(Stored items)
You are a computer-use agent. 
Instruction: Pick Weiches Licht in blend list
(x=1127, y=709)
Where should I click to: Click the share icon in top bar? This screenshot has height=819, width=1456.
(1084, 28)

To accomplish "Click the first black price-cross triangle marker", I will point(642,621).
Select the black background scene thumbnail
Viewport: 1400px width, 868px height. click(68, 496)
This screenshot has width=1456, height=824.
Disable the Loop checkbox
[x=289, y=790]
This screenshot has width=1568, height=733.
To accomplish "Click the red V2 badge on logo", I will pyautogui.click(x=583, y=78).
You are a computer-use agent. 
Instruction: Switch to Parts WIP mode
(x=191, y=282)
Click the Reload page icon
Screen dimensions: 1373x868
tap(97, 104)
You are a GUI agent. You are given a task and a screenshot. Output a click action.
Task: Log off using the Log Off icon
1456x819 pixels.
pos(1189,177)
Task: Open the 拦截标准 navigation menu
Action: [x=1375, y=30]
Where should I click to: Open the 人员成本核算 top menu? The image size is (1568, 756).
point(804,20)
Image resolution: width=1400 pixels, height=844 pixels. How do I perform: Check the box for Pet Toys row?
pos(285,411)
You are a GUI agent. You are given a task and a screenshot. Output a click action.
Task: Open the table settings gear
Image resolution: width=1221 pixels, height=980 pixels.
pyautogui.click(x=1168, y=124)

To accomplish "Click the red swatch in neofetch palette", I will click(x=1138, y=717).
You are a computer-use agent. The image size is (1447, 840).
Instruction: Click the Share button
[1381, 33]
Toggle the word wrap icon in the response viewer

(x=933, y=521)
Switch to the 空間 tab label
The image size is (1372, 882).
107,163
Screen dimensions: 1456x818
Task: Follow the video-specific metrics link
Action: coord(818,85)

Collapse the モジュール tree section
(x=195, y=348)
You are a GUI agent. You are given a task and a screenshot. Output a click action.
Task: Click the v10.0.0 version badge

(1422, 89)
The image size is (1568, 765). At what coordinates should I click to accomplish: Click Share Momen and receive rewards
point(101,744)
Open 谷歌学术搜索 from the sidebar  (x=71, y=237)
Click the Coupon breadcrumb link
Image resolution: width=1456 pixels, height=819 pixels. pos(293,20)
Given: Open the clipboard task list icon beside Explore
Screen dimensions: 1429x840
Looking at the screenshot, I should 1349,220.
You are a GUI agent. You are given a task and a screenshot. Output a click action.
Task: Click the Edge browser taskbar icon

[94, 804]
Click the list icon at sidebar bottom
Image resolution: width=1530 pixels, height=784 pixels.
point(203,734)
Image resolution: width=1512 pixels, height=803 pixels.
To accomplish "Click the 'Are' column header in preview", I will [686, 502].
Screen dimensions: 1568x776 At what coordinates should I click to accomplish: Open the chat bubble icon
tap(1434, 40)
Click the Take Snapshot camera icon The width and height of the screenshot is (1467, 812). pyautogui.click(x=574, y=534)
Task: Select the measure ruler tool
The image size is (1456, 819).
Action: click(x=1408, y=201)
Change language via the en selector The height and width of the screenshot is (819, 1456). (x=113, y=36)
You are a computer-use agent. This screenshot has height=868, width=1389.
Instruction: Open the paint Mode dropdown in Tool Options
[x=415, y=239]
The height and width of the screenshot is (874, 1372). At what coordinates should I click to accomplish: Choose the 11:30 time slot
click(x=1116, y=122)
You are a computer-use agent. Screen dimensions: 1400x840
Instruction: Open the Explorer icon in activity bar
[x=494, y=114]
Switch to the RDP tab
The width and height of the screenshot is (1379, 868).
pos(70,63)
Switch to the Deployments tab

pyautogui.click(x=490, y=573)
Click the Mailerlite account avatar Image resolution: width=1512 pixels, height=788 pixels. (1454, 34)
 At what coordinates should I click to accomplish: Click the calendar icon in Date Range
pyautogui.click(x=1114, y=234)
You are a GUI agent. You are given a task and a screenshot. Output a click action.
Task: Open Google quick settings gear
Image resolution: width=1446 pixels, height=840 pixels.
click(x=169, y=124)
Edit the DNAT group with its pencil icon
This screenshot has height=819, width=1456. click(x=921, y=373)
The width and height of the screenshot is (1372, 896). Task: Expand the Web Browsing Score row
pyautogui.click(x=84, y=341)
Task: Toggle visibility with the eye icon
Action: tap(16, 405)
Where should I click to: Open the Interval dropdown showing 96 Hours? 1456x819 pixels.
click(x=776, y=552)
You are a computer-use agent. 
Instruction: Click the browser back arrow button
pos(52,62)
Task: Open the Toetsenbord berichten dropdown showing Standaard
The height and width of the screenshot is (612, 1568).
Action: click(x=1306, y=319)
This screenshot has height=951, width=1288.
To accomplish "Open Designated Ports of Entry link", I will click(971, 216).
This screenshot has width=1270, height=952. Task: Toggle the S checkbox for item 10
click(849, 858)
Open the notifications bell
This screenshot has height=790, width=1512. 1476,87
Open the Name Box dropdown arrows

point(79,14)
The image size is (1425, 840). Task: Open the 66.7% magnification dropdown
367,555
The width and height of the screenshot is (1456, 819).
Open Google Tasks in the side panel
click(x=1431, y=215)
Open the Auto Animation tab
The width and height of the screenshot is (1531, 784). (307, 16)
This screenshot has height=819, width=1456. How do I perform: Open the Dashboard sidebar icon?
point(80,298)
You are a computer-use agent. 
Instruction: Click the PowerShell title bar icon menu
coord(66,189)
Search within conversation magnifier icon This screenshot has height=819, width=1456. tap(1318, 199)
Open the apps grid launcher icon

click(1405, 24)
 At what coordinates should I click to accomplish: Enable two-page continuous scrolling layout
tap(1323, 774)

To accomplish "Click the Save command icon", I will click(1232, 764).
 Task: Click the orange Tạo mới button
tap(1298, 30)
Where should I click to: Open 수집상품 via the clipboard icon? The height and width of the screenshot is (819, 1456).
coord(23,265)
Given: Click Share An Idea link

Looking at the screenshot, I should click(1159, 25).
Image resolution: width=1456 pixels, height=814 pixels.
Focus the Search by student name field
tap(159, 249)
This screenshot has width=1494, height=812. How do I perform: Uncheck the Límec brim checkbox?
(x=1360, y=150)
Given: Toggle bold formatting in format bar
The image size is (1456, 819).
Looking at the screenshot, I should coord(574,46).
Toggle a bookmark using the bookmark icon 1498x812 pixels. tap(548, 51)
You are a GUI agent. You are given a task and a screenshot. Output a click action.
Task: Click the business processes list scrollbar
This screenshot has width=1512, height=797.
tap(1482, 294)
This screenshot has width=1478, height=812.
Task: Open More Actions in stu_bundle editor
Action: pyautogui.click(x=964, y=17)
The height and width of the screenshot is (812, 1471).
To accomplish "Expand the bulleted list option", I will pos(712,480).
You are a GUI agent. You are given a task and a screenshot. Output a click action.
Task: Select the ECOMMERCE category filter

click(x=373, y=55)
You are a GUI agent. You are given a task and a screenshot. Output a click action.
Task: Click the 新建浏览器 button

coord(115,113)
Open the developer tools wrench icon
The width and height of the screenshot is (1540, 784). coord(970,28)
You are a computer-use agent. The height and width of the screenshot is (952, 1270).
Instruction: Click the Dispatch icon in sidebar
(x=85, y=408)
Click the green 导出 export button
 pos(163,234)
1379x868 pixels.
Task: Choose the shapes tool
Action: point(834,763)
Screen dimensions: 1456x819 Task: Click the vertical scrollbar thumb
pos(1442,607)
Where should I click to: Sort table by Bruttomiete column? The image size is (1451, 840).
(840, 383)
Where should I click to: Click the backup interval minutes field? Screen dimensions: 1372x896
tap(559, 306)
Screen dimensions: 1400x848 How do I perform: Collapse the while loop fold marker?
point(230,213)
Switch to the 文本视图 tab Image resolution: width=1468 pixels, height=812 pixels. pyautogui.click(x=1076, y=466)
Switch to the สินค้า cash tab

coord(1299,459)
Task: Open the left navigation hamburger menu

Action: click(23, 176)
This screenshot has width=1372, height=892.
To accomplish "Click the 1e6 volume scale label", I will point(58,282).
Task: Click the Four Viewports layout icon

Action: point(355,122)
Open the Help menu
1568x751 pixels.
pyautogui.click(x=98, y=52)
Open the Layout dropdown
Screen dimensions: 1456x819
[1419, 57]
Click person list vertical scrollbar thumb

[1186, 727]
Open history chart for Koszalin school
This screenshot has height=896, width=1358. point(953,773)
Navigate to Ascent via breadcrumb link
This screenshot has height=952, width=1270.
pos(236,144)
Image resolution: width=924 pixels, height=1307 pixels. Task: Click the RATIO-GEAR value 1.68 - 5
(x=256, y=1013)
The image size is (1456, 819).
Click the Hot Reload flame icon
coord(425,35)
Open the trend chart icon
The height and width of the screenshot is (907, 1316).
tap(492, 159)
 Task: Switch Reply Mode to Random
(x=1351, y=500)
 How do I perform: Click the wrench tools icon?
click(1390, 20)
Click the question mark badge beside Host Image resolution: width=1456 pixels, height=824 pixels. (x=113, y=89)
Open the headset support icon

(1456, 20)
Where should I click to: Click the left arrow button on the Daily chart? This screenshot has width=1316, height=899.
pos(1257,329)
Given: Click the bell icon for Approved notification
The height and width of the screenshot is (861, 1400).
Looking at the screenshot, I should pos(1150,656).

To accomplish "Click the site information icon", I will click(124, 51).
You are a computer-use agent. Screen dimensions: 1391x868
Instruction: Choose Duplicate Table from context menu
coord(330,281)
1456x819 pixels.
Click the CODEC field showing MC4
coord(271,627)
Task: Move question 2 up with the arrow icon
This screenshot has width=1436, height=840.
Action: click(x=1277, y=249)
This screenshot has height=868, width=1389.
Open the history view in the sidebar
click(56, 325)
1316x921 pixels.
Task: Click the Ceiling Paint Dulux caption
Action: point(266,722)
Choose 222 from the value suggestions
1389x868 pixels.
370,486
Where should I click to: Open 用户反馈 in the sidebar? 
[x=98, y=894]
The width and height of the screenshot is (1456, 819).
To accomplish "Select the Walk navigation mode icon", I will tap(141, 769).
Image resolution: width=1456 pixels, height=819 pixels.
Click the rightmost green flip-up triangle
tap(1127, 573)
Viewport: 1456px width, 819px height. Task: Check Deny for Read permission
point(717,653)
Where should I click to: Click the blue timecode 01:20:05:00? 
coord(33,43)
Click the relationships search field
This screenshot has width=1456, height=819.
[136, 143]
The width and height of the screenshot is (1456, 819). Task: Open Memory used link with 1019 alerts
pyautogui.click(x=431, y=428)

# INSTRUCTIONS TO FOLLOW:
Copy out the lines of the records above in which the string "settings" appears.

# EXERCISE OUTPUT:
Task: Open the table settings gear
Task: Open Google quick settings gear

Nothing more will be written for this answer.